International Issues

IMF Favoring Wealthy Latin American Companies

Over the years, the International Monetary Fund's International Finance Corporation -- its private-sector financing subsidiary -- has directed the bulk of its Latin American loans to wealthy companies which could easily get funds in world stock and bond markets. Small and medium-sized companies have been crowded out.

The IMF concedes as much in its annual report, saying it is "shifting resources to support second-tier companies that do not yet enjoy this access" to international capital flows.

  • The agency is supposed to help needy companies, spur sound economic development and make a profit.

  • In Latin America -- the region of the world where the IMF is most active -- only about one-third of the $4 billion plus in equity and loans in the agency's Latin American portfolio has been directed to companies with annual sales of $100 million or less.

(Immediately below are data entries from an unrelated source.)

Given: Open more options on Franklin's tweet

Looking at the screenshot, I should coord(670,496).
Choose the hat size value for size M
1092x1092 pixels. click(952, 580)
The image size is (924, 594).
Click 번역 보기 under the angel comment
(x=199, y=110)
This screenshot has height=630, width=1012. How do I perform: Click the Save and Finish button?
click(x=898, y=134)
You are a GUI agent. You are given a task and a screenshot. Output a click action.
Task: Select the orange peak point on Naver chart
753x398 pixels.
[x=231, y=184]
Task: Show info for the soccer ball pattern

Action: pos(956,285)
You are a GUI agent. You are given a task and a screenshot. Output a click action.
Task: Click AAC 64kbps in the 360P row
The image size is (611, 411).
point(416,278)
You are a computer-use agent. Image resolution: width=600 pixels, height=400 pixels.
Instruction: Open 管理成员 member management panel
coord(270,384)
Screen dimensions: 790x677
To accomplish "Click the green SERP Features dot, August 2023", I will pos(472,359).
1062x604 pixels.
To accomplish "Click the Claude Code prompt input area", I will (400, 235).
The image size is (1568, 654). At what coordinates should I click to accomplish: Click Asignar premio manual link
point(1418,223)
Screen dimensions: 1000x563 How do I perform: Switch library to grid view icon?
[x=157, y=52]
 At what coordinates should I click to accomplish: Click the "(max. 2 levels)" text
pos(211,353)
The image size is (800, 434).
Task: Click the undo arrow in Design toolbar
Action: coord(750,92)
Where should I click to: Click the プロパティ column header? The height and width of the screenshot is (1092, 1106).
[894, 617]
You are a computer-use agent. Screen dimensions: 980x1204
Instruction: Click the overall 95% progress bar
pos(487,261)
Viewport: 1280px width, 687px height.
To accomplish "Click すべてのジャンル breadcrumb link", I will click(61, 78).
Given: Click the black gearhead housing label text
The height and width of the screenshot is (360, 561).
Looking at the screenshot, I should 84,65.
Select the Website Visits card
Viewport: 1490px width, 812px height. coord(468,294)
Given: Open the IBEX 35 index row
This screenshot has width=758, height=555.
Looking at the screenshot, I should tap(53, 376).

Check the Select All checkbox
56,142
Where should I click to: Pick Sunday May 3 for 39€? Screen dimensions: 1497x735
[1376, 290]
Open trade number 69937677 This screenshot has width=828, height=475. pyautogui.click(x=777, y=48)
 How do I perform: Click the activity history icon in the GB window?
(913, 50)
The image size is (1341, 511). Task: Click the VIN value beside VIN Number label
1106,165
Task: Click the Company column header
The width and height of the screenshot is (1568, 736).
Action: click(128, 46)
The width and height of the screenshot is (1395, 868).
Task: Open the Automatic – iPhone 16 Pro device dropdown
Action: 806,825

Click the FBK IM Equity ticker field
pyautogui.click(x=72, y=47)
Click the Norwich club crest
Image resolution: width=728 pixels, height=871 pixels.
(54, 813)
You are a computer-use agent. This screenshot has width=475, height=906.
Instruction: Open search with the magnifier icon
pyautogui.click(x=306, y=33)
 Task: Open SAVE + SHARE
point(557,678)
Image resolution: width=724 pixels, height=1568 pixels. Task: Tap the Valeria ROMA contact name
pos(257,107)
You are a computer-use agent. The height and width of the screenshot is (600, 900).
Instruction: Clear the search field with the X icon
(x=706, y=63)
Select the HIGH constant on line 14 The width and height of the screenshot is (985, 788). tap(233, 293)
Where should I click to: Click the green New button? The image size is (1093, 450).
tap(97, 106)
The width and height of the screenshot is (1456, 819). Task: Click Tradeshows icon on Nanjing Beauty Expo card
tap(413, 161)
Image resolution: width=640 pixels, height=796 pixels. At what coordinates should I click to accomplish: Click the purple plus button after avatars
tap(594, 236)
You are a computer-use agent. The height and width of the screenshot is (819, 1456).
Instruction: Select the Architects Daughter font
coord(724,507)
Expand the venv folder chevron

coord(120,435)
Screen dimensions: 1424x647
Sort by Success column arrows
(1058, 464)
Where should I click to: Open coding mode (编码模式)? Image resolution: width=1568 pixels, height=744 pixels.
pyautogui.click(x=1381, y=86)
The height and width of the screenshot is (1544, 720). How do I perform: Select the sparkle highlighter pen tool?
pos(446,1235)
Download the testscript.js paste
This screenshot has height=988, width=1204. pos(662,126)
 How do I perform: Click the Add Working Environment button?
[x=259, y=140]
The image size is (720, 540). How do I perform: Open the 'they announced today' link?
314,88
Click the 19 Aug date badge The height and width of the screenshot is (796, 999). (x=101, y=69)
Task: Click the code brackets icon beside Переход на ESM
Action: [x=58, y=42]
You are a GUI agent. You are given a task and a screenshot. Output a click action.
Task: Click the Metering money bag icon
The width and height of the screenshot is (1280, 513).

  • Almost $2.7 billion has gone to companies Wall Street considers investment grade.

  • Critics say that loans to Mexico over the past 18 months have gone to a who's who of the country's publicly-listed blue chips -- including $25 million to a company which controls over 90 percent of Mexico's bread market, and $60 million to its second largest corn miller.

In Brazil, the IFC made a $33 million loan to a partner of Wal-Mart Stores. In Venezuela, $75 million went to a company which is controlled by U.S. telecommunications giant GTE Corporation.

One IFC loan officer defends his decisions by saying, "Bigger doesn't mean bad to me. I prefer that to small and unprofitable." Another says that big companies are often the only one which can be pioneers.